CLRS Solutions | Exercise 8.4-5 ⋆

A probability distribution function $P(x)$ for a random variable $X$ is defined by $P(x) = \Pr\{X \leq x\}$. Suppose that we draw a list of $n$ random variables $X_1, X_2, \ldots, X_n$ from a continuous probability distribution function $P$ that is computable in $O(1)$ time. Give an algorithm that sorts these numbers in linear average-case time.

The cumulative distribution function (CDF) $P(x)$ tells us the probability that a random variable is at most $x$. The key insight is that if $X$ has CDF $P(x)$, then $P(X)$ is uniformly distributed on $[0, 1]$.

This is a fundamental result in probability theory: transforming a random variable by its own CDF produces a uniform distribution. We can exploit this to use bucket sort.

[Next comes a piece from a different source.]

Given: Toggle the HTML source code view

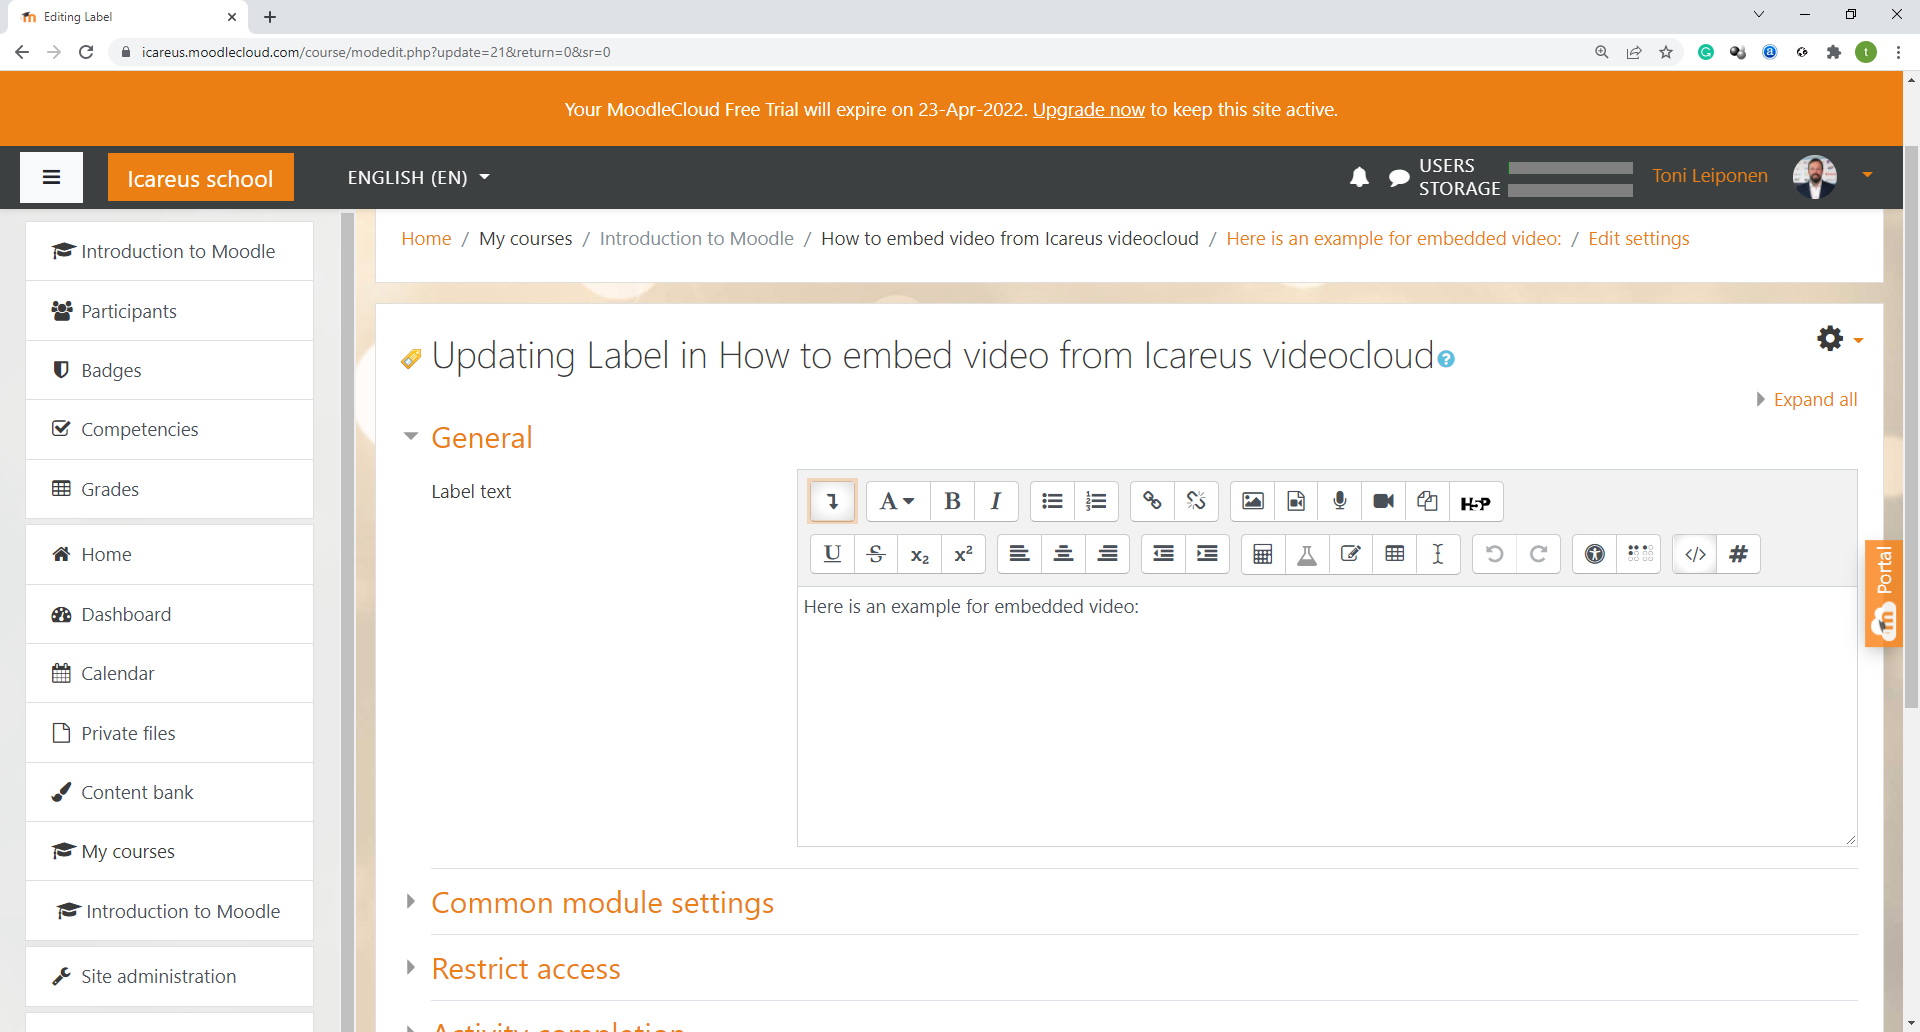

$$\textsc{CDF-Sort}(X, P, n)$$$$\begin{aligned} 1& \quad \text{let}\,B[0..n-1]\,\text{be}\,a\,\text{new}\,\text{array}\,\text{of}\,\text{empty}\,\text{lists} \\ 2& \quad \textbf{for }\,j\,=\,1\textbf{ to }\,n \\ 3& \quad \qquad p\,=\,\textsc{P}(X[j]) \\ 4& \quad \qquad \text{insert}\,X[j]\,\text{into}\,B[\textsc{floor}(n \cdot p)] \\ 5& \quad \textbf{for }\,i\,=\,0\textbf{ to }\,n\,-\,1 \\ 6& \quad \qquad \textsc{Insertion-Sort}(B[i]) \\ 7& \quad \text{concatenate}\,B[0]\,,\,\,\,B[1]\,,\,\,\,\dots,\,\,\,B[n-1]\,\text{in}\,\text{order} \\ \end{aligned}$$

This works because the transformation preserves order (if $x < y$ then $P(x) < P(y)$ since $P$ is monotonically increasing), and $P(X_i)$ is uniform on $[0, 1]$. This second fact is a standard probability result: intuitively, $P(x)$ represents the “percentile” of $x$ in the distribution, and percentiles are uniformly distributed. Since $P(X_i) \in [0, 1]$ uniformly, using bucket index $\lfloor n \cdot P(X_i) \rfloor$ distributes elements uniformly across $n$ buckets.

Computing $P(x_i)$ for all $n$ elements takes $\Theta(n)$ time. Distributing into buckets is $\Theta(n)$. With uniform distribution, each bucket has $\Theta(1)$ expected elements, so sorting all buckets takes $n \times O(1) = O(n)$. Concatenating is $\Theta(n)$. Total: $\Theta(n)$ average-case time.

As an example, if $P(x) = x^2$ for $x \in [0, 1]$ (a valid CDF), then values drawn from this distribution cluster near 1. But $P(X) = X^2$ is uniform, so bucket sort works well on the transformed values while maintaining the correct ordering.